- **Consigne**:
Répondez aux questions suivantes d'après le texte de la page ci-dessous.
1. Pendant combien d'années Angélique Lepape a-t-elle été ingénieure commerciale chez Canon ?
2. Quels sont les trois critères qu'un produit doit remplir pour être présenté chez Love Boutique ?
3. Quel prix Olivier Bresdin indique-t-il pour louer le chevalet avec accroches pendant un week-end ?

- **Texte de la page**:
Un peu plus loin, Angélique Lepape, directrice et fondatrice de Love Boutique, s’étonne que l’on s’étonne. Ces réunions sont monnaies courantes (c’est le cas de le dire) depuis longtemps. Chez Love Boutique, leur mise en place est confiée à des « ambassadrices de secteur » lesquelles, pour les plus méthodiques, parviennent à en organiser jusqu’à neuf par mois. Ingénieure commerciale durant dix ans chez Canon, Angélique s’est reconvertie avec détermination dans le business de l’érotisme il y a quatre ans.

« En réalité, confie-t-elle, les techniques de vente sont les mêmes chez Canon ou dans l’érotisme. Peu importe le produit ». Son créneau : la qualité. Son crédo : l’exigence. « Chez Love Boutique, dit-elle, on a une cellule qui teste les produits. Et dès que le produit ne remplit pas trois critères : marque, qualité, efficacité, il n’est pas présenté, ni commercialisé ». Ses produits stars du moment ? Pour les femmes, une gamme de vibromasseurs révolutionnaires : « La gamme est ultra complète et va sur tous les diamètres, du plus réaliste au plus sophistiqué ». Et pour les hommes ? Un « gloss fellation » qui, comme son nom l’indique, est destiné à flatter un peu plus les parties sensibles de Monsieur lorsque Madame le gratifie d’une petite gâterie.

Le stand suivant prête moins à sourire (quoique) mais c’est un peu normal : on est dans le sadomasochisme. Spécialisé dans l’événementiel (sono, éclairage, décoration), Olivier Bresdin s’est rendu compte presque par hasard qu’il existait un créneau porteur : le matériel SM haut de gamme. « Comme dans la haute couture, on fait de la pièce unique », lance ce grand balèze, comme s’il s’agissait de mobilier Louis XVI. Carcans, croix de Saint-André, chevalets, pièces capitonnées, Olivier fait dans le sur-mesure pour des riches particuliers et pour les clubs et saunas libertins lesquels, dit-il, « ont de plus en plus de demande pour un coin fétichiste ». Et la location pour un week-end ? « Ça marche aussi : 150 euros TTC pour le chevalet sado-maso avec accroches, sans compter la livraison ».

- **Données fournies**:
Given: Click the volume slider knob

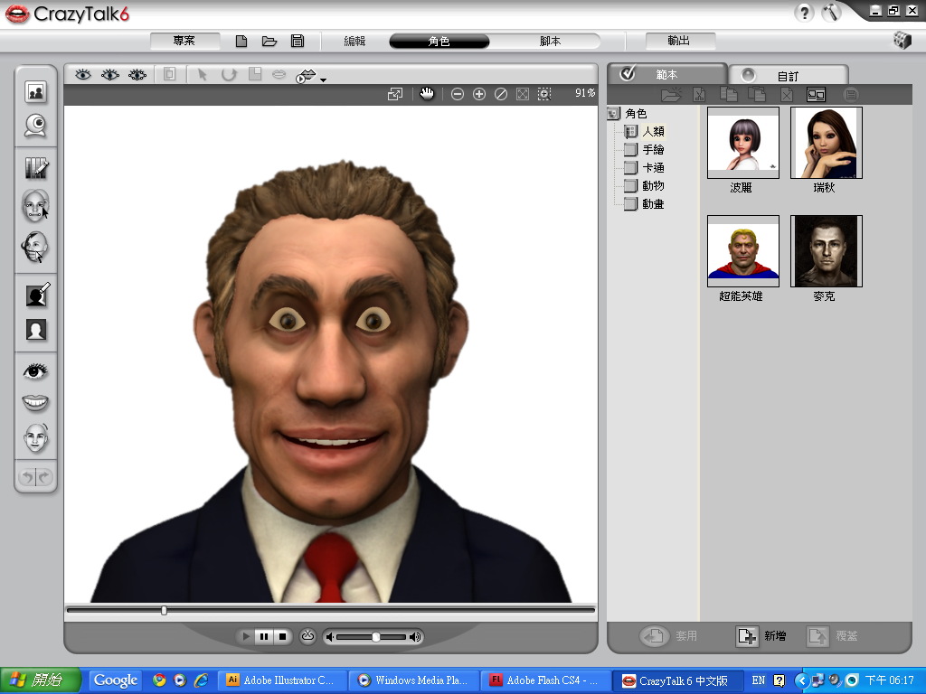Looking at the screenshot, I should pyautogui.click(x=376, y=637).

---

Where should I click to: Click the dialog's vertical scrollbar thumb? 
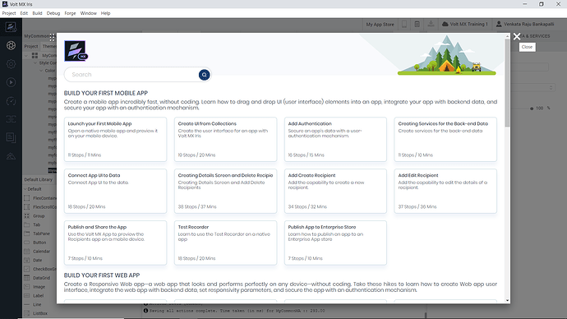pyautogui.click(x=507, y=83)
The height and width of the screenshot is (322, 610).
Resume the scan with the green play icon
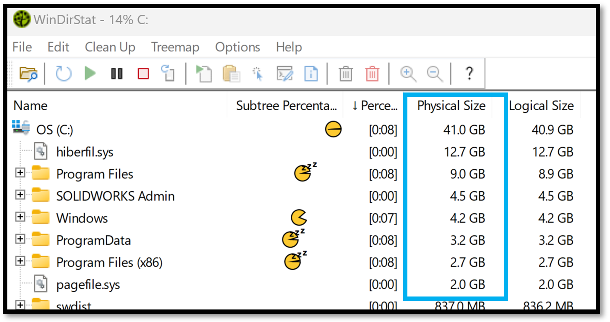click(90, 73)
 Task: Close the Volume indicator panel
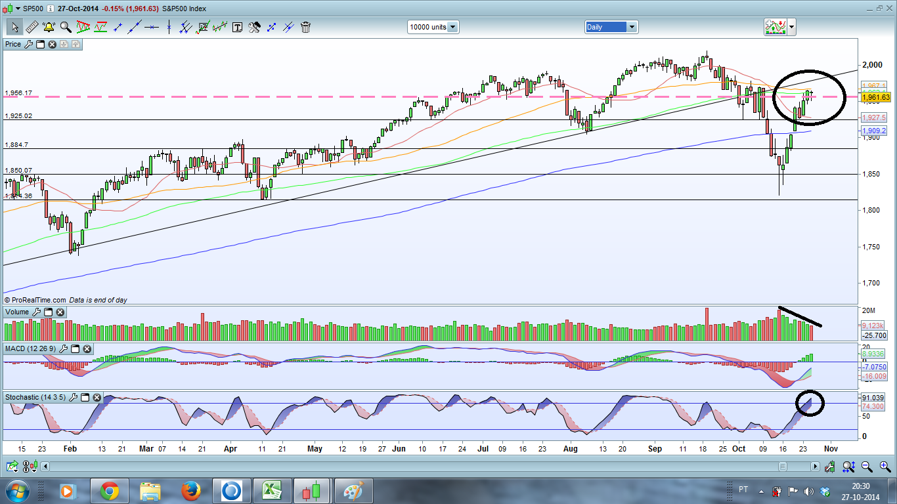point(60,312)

- **Corrigé**:
1. Elle a été ingénieure commerciale chez Canon pendant dix ans.
2. Les trois critères sont la marque, la qualité et l'efficacité.
3. Il indique un prix de 150 euros TTC, sans compter la livraison.